§ **Extracted data**

>>>>>

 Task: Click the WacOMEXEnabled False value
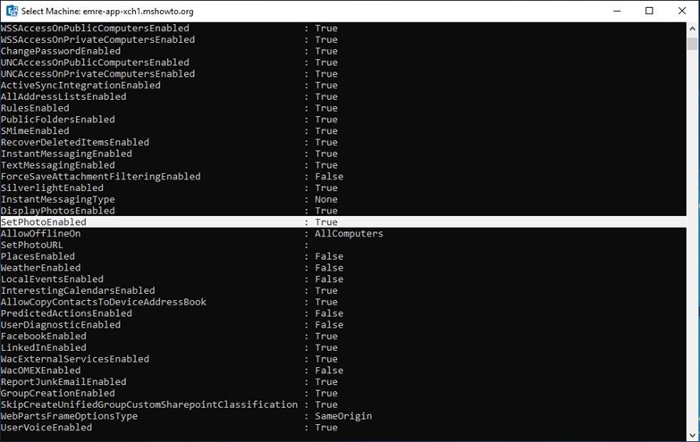[329, 371]
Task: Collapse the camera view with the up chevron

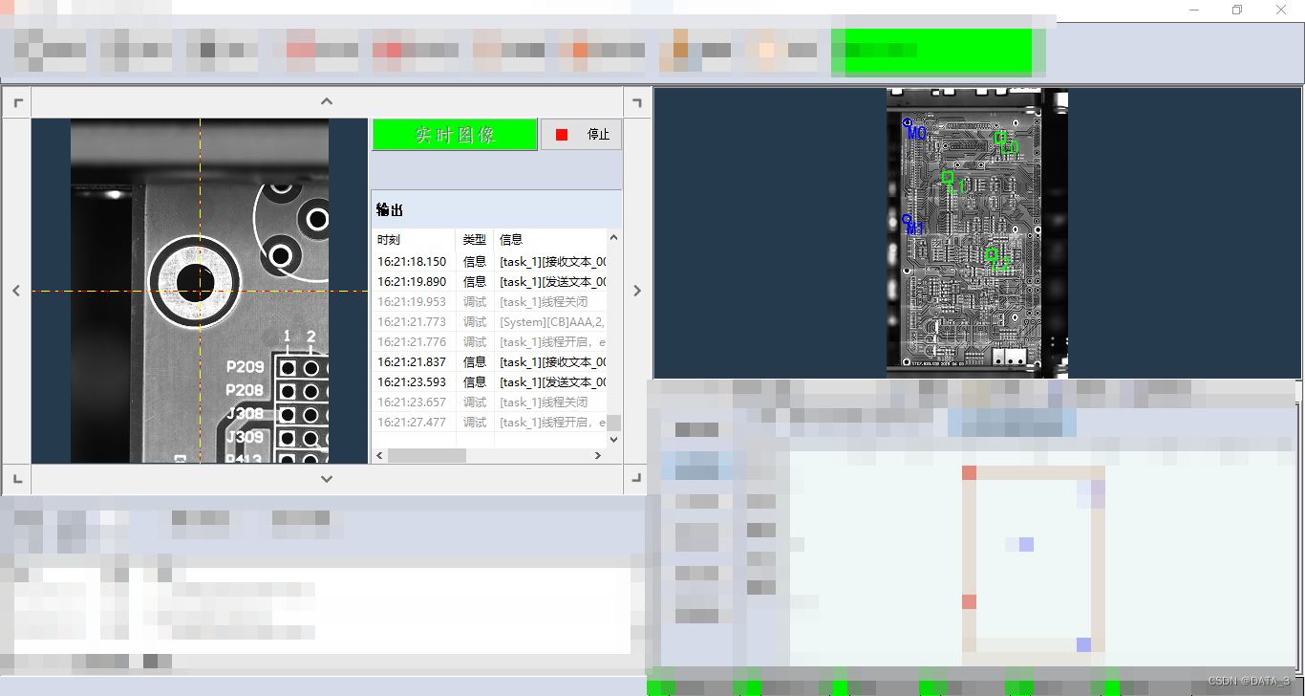Action: 327,100
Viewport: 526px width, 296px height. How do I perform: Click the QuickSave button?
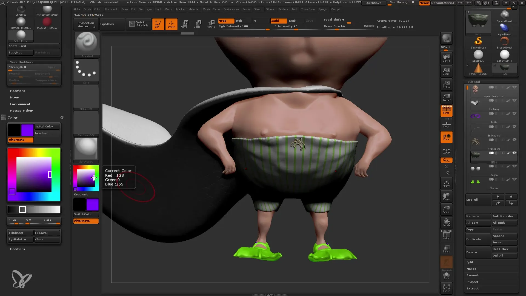click(x=373, y=2)
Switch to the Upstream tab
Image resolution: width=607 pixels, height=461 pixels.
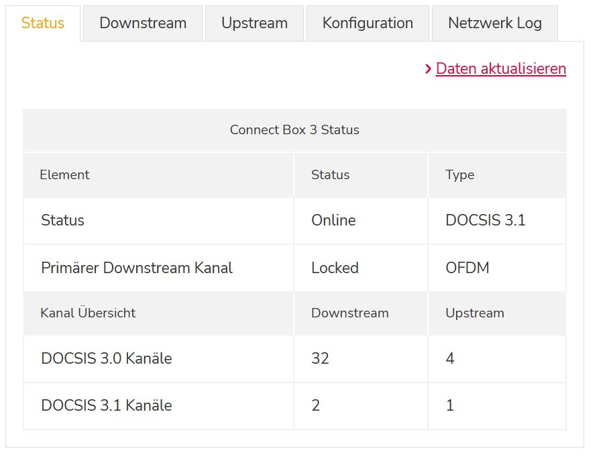click(x=254, y=23)

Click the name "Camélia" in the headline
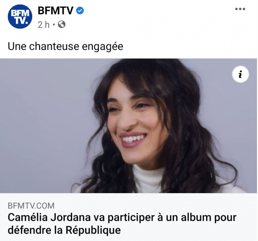(x=28, y=217)
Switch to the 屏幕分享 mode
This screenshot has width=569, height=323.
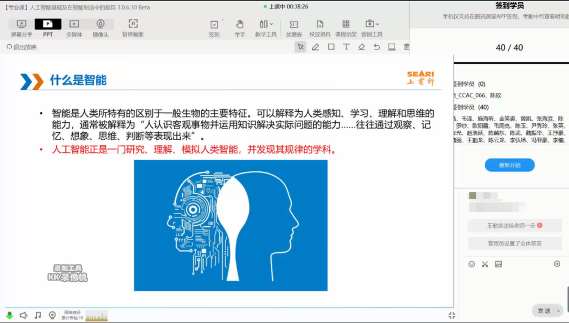(22, 27)
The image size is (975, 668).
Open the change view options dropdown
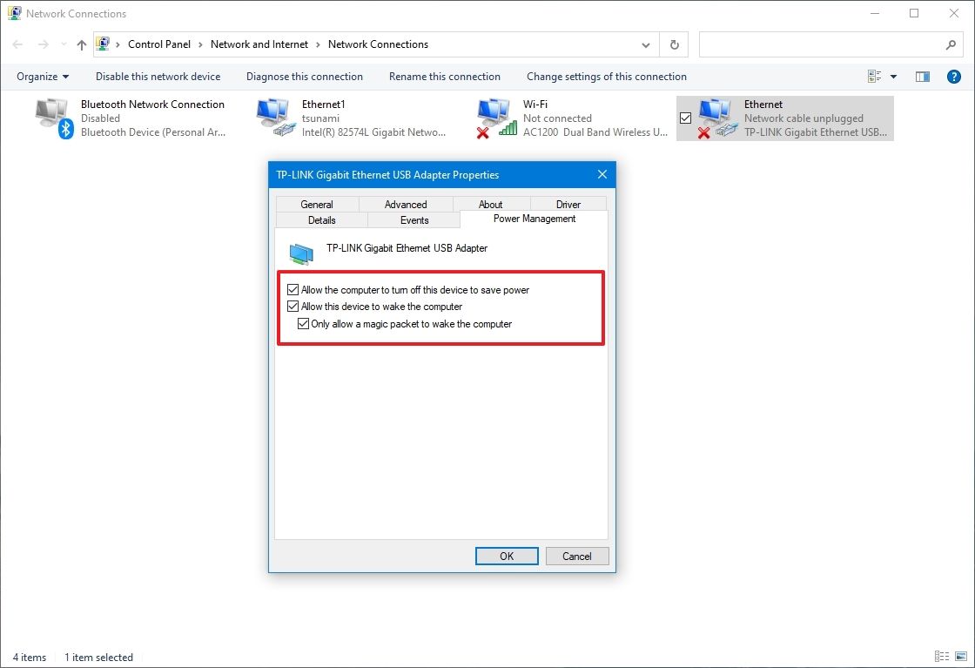893,77
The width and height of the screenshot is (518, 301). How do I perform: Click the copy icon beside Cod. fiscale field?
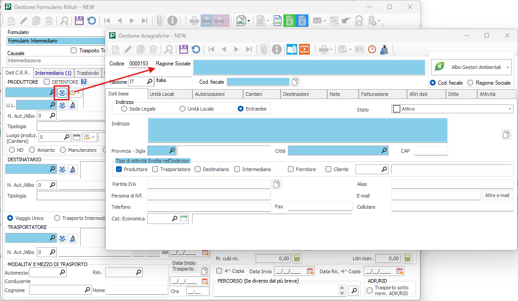tap(295, 82)
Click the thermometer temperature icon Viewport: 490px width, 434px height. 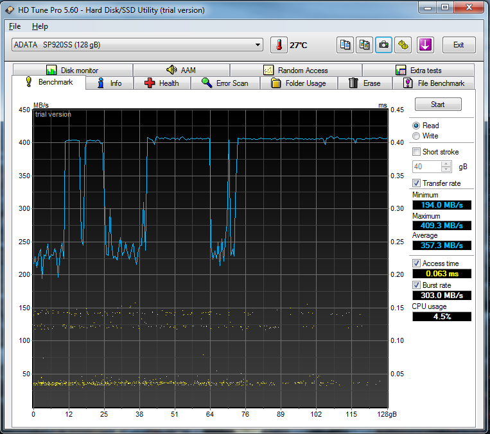(x=279, y=45)
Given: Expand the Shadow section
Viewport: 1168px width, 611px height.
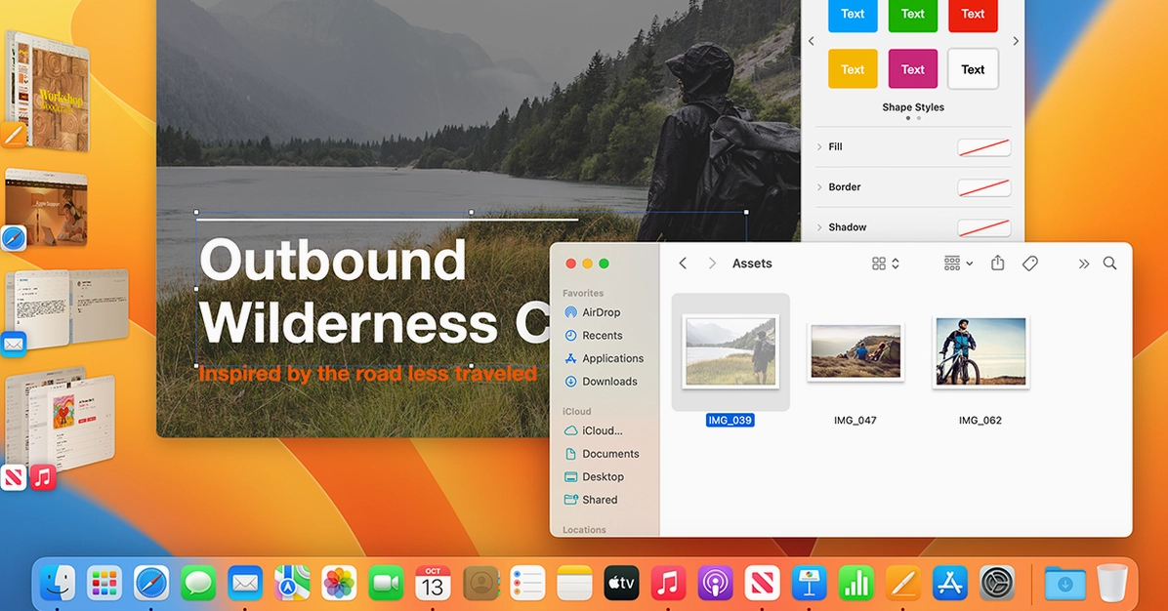Looking at the screenshot, I should [820, 227].
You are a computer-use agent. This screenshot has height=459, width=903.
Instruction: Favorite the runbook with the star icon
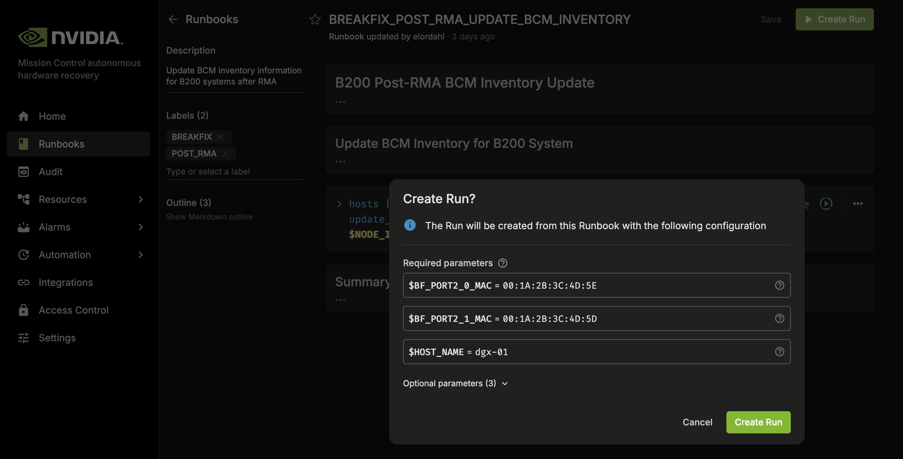(x=315, y=19)
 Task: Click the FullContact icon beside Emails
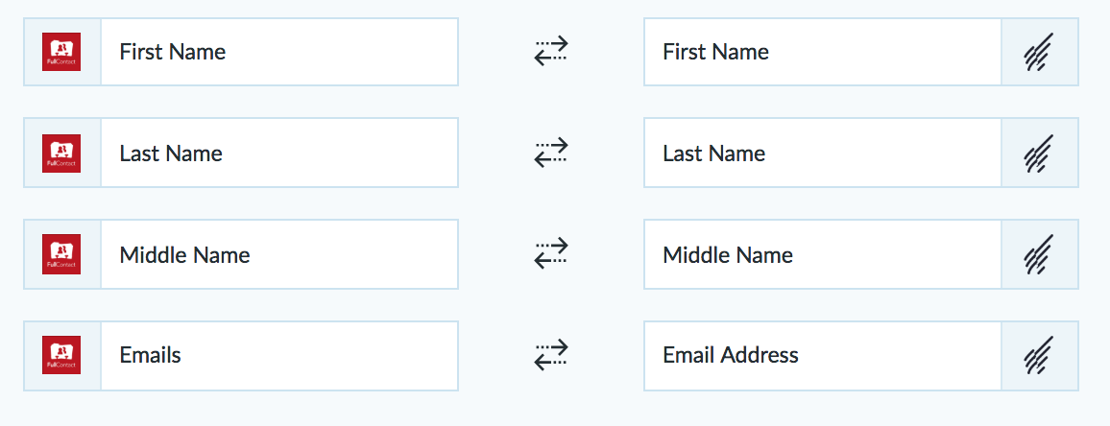click(60, 355)
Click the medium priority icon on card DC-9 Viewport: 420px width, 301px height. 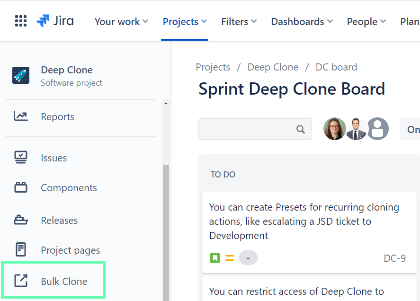pos(229,258)
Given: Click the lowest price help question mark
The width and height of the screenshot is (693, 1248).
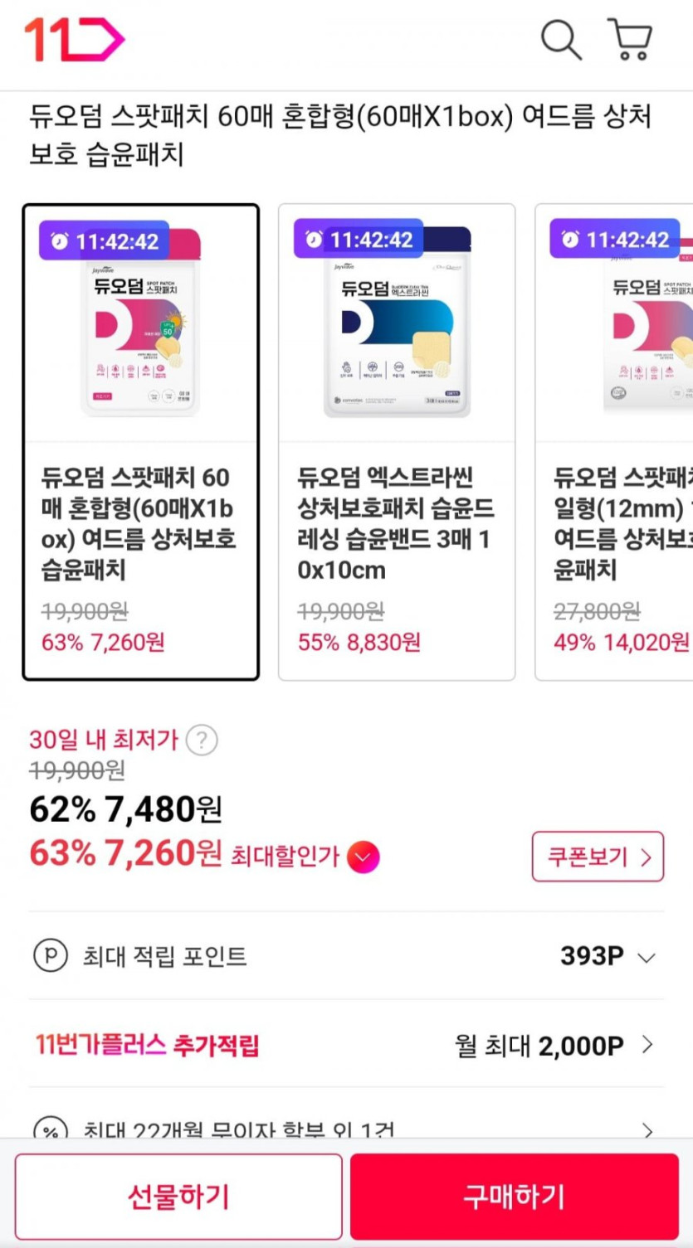Looking at the screenshot, I should [202, 740].
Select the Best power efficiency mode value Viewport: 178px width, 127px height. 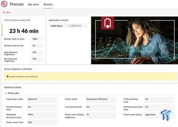(x=101, y=100)
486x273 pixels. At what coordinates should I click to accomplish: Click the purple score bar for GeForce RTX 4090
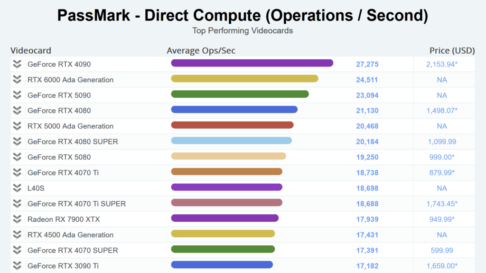point(252,63)
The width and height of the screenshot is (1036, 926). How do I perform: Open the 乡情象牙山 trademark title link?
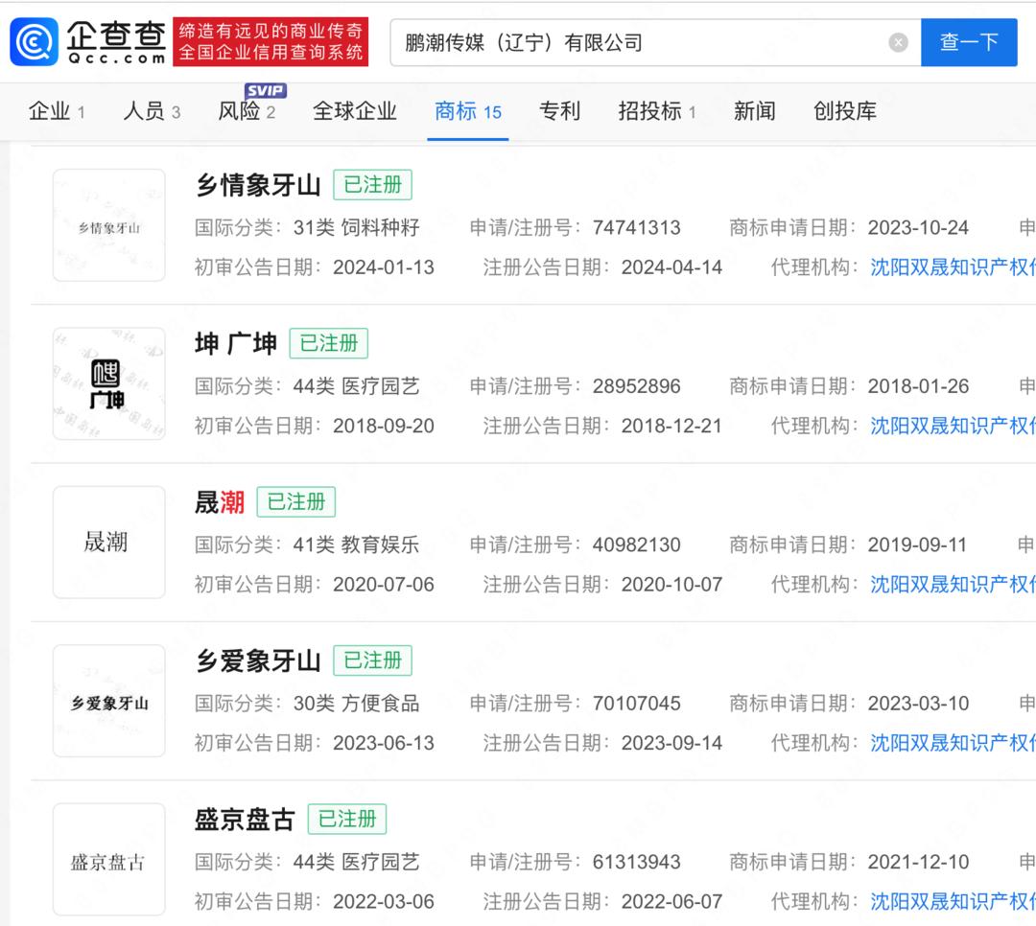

<<<<<

§ **Assigned task**
Copy each line from the data above that includes "Given".

§ **Response area**
Given: Expand the Shadow section
Given: Click the lowest price help question mark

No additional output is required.